▶ Task: Scan the entries for lines with the word "agent" and copy those lines.

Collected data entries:

Content starts

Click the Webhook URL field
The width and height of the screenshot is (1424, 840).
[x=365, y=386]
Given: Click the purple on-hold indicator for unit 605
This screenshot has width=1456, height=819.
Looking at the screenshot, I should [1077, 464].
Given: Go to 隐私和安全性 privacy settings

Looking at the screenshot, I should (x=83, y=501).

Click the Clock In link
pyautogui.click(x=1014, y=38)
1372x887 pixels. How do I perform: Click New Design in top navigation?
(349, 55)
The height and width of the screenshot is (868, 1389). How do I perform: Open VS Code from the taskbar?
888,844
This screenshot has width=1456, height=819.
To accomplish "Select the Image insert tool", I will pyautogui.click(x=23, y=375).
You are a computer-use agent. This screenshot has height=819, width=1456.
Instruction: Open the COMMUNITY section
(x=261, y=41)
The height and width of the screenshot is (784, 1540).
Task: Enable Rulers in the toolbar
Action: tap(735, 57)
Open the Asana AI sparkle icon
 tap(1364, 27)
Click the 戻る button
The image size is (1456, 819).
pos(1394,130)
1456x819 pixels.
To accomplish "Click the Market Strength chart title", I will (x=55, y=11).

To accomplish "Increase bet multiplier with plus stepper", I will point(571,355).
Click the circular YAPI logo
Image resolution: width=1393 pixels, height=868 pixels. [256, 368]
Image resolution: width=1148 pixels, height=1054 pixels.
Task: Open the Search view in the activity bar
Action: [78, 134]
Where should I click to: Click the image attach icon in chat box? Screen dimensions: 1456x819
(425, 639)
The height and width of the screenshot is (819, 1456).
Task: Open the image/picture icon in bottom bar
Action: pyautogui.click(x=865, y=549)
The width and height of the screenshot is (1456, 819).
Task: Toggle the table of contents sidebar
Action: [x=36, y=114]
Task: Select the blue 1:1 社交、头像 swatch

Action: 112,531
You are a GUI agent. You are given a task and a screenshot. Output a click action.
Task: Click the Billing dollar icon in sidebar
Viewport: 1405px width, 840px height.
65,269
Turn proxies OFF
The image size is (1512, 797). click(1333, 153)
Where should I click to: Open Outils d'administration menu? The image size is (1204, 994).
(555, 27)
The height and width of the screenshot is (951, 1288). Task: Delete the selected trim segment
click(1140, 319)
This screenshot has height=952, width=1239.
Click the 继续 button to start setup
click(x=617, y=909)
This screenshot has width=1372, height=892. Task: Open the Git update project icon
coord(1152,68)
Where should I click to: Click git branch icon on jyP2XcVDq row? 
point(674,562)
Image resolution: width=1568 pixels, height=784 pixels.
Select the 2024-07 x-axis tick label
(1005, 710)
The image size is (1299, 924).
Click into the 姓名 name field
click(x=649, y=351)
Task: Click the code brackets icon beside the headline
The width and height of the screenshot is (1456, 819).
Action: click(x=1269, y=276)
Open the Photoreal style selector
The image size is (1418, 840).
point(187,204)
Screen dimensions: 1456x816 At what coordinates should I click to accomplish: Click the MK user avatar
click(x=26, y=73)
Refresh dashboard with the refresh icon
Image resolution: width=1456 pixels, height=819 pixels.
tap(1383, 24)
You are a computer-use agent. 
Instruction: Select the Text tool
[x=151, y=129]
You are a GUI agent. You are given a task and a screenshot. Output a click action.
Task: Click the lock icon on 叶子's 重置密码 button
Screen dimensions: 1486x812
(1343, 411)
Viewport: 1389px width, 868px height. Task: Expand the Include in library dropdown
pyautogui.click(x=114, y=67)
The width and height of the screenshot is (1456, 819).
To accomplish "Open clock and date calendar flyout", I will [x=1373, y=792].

Content ends

▶ Answer for the task:
You are a computer-use agent. This screenshot has height=819, width=1456.
You are a GUI agent. You are given a task and a screenshot. Output a click action.
You are a computer-use agent. 
You are a GUI agent. You are given a task and a screenshot. Output a click action.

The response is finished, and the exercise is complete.